Prologa Carlos Lamas, director del Semanario Vegas Altas y La Serena, publicación con la que María José colabora habitualmente. El prologuista concluye así su conciso texto: “Tampoco soy buen juez, al ser amigo, pero soy sincero al decirles que me gusta como lo hace, como suena y qué cosas despierta y moviliza, mientras pergeña en su burbuja poética trozos de papel pintados con sueños”.
Son todos los del libro poemas de amplio aliento, con versos blancos y libres (salvo algún caso de suaves asonancias e incluso rimas interiores), más el original soneto, eje de la obra, escrito en acrósticos, junto a otros juegos gráficos, para componer el nombre de Luis Arroyo. Se han eliminado los signos de puntuación, lo que exige la complicidad de los lectores, requeridos a implicarse en el proceso creativo, forzados a imponer ritmos y pausas, a veces con alcance semántico. .

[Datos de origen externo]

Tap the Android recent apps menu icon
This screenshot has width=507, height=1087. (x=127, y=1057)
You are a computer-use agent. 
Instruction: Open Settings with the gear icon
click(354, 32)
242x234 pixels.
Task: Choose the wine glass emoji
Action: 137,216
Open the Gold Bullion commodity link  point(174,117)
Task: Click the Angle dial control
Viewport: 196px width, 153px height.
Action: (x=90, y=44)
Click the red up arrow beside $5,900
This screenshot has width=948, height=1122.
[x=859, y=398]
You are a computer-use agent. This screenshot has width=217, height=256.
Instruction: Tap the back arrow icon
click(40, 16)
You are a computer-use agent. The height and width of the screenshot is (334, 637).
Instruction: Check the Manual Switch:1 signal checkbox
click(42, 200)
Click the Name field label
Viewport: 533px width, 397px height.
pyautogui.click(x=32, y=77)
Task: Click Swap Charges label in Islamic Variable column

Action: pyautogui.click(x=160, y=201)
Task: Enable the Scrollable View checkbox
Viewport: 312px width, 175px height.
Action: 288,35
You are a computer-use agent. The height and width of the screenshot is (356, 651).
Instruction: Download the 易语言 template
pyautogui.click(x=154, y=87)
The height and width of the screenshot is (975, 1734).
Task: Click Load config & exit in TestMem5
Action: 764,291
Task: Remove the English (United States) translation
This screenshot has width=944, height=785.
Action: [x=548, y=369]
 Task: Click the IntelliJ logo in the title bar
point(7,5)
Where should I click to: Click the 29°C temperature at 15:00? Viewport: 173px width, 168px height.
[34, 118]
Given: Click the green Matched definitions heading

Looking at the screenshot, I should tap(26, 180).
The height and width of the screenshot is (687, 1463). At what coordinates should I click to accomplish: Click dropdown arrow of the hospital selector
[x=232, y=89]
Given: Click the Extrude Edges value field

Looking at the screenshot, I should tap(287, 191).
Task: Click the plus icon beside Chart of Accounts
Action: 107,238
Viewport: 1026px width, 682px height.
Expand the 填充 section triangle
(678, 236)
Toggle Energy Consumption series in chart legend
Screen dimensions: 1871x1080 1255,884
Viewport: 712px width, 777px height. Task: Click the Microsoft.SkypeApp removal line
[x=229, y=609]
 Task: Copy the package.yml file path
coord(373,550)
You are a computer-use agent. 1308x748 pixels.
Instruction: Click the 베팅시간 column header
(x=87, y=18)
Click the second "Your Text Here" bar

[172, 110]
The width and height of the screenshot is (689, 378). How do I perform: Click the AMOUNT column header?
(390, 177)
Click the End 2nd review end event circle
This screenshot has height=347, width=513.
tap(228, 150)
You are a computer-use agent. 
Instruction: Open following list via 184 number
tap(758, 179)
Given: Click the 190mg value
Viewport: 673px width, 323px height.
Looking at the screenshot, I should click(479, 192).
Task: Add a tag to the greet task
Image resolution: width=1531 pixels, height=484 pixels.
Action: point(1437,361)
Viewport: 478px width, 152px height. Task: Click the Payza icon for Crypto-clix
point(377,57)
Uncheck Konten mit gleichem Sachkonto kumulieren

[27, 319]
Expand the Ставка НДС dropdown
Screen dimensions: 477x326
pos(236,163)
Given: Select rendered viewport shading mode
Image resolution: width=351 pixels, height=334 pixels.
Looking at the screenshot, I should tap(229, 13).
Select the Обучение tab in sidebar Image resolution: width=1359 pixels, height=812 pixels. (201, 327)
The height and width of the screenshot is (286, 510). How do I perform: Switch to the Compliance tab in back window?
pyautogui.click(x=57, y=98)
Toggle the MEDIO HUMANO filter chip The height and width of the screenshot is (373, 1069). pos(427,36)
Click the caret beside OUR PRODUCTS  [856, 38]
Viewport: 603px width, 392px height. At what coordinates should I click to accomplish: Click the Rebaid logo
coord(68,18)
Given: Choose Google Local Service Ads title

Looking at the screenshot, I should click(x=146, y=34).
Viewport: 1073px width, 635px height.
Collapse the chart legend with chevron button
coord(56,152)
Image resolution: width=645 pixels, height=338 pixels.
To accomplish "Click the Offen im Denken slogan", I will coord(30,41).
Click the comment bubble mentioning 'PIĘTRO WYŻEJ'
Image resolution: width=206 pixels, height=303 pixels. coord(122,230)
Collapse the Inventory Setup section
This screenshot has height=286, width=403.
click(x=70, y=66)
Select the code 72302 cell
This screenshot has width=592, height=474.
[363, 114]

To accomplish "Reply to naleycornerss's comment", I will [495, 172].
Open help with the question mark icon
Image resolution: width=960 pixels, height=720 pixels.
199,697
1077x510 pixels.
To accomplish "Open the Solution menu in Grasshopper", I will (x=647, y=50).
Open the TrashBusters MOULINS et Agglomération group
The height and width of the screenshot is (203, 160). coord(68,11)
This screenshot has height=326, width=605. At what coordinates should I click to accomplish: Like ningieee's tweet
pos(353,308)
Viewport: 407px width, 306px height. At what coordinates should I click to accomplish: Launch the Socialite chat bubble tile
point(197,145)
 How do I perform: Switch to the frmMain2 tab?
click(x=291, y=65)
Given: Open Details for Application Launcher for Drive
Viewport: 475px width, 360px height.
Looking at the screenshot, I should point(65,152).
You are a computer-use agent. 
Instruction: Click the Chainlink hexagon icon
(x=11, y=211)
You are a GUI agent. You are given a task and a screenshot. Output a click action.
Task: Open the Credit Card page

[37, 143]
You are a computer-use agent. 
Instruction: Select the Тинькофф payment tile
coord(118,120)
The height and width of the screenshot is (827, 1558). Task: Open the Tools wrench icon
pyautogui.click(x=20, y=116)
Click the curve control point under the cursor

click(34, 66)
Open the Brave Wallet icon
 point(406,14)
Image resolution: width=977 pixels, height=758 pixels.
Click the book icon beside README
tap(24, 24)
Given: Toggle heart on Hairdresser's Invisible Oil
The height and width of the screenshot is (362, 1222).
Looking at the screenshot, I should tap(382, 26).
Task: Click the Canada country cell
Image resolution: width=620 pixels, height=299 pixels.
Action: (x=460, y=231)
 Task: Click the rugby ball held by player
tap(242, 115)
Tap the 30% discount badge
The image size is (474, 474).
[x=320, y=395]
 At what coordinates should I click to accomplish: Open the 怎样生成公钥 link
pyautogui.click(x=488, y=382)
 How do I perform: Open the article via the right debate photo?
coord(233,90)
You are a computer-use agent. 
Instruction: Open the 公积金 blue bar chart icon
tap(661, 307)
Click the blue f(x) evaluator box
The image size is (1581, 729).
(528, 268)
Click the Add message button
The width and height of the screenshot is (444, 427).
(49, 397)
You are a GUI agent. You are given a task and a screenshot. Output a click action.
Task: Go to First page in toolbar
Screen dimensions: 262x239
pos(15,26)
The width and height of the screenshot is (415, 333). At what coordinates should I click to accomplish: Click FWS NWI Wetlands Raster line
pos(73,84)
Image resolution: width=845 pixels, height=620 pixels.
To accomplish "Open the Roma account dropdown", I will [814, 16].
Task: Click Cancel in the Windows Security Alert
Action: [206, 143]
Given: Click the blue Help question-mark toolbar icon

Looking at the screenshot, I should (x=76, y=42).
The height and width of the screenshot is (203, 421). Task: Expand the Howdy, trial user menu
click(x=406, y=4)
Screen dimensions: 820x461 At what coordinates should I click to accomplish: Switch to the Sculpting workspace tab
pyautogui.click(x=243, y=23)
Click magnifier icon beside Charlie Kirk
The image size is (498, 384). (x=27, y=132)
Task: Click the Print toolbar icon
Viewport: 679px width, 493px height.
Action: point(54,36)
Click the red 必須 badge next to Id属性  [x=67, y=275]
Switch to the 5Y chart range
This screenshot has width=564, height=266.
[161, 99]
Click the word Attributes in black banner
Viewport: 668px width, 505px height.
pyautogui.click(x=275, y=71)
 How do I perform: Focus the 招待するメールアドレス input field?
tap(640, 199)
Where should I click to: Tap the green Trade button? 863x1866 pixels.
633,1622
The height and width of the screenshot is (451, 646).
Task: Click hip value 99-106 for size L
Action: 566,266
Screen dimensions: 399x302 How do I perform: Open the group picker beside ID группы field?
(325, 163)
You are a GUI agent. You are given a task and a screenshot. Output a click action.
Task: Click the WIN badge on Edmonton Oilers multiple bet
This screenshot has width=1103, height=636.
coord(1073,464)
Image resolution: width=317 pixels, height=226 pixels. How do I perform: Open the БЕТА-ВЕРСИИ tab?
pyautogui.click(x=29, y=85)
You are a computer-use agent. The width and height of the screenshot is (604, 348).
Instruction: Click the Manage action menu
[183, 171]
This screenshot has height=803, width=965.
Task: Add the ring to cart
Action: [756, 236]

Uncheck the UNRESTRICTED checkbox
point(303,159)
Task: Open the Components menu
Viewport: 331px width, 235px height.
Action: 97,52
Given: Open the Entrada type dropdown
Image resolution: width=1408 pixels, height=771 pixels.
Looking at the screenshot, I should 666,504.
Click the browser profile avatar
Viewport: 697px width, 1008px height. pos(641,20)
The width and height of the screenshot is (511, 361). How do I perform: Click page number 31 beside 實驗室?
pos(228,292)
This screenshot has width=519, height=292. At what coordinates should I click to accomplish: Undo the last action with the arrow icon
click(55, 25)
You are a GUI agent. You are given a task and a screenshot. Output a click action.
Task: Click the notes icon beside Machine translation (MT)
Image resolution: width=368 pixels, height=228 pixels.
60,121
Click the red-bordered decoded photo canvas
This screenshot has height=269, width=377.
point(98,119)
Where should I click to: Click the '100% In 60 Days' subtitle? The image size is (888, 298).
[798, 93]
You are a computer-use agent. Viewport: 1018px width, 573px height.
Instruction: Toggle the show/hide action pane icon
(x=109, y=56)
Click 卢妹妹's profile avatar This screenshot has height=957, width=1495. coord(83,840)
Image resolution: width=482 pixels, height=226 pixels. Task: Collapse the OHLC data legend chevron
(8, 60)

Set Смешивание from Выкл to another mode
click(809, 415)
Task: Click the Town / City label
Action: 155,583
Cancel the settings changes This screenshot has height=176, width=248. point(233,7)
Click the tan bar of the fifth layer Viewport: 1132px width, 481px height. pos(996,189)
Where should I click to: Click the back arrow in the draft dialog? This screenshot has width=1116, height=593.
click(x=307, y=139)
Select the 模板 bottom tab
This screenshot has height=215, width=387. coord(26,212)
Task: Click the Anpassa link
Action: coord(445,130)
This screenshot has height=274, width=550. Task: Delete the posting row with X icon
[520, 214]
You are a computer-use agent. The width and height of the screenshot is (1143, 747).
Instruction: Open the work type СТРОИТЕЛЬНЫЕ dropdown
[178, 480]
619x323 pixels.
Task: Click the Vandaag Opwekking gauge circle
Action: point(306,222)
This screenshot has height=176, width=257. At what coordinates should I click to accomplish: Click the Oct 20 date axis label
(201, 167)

Pese a lo dicho más arriba, y sin desconocer el innegable tono “profano” (fuera del templo) que estos poemas rezuman, en ellos también se percibe a menudo un aire trascendente, un toque de mística laica. A mí me lo sugiere ya el propio título, que conduce inevitablemente al San Juan de la Cruz que, con el trasfondo del Cantar de los Cantares, nos conmueve recordándonos
Que bien sé yo la fonte que mana y corre
aunque es de noche.
Aquella eterna fonte está ascondida,
que bien sé yo do tiene su manida,
aunque es de noche.
Su origen no lo sé, pues no le tiene,
mas sé que todo origen della viene,
aunque es de noche.
Notemos también los frecuentes los frecuentes neologismos (algunos introducen originales anfibologías) y resultan muy numerosas las sorpresas gráficas, de las que María José tanto gusta:
-Alteración de las cajas en una misma palabra, v.c. en “serpenteando” (pág. 22), para asimilar el curso de un río a los quiebros del reptil.
-Rupturas lineales, con espacios blancos sorpresivos, que suspenden el discurso lector.
Y especialmente los ingeniosos caligramas (hasta quince se localizan). Sin duda el más llamativo es el que cierra la obra, un poema dedicado a Piedad González-Castell, amiga común.
María José Fernández, De la soledad que emana. Editorial SELEER, 2017.